Explain the referral process for reconstruction?
Kyrie – Your preferred surgery type will be discussed with the breast surgeon, who will make recommendations based on the size and site of your cancer (lumpectomy or mastectomy). You are then referred to a plastic and reconstructive surgeon to discuss the different options of recon with the type of excision. Immediate reconstruction is done at our unit so you have your cancer taken out and wake up with reconstructed breasts.
Ouma – Reconstruction is the patient’s personal choice. If a patient wants to do reconstruction, they are referred to the plastic and reconstructive doctors within HJBCC and the patient will be taken through the process.

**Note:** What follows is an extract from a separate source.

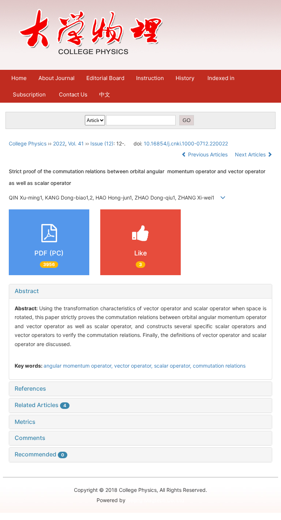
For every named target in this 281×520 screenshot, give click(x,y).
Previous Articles (208, 154)
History (185, 78)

Explain the process of final pathology and if radiation is needed.
Kyrie – Final pathology goes through the entire area excised and determines if clear margins (healthy tissue around tumour) were obtained, what effect chemo had if any and also any changes/comparison in biology of the cancer from core biopsy to final. If the tumour is still very ‘active’ post-surgery, adjuvant chemo could be advised. If it’s unclear, an Oncotype DX or MammaPrint test may be requested to determine the recurrence rate with/without chemo and hormone blockers. The criteria for radiation is normally known upfront: tumour size, grade of tumour, nodal involvement and type of surgery. If you have a mastectomy and had no lymph node involvement and the size and grade of the tumour was small and low, you may not need radiation.
Ouma – At HJBCC, specific patients qualify for genetic testing. When the patient requires radiation, the navigators book it and take all the tests she/he has done to the radiology clinic at CMJAH and we are given a date for when the patient can come in for consultation with the radiation oncologist.
Is the navigator in contact with the patient throughout the journey?
Kyrie – We certainly try. In private, we are overloaded percentage wise, patient to navigator. In public that is quadrupled I’m sure. My personal cell number is out there for the world. I get referrals and queries from all over Africa and some from Europe.
Ouma – Yes, throughout treatment into survivorship. All navigator’s contact details are given out and are available 24/7 as it’s important for patients to know that we care and are available throughout their journey.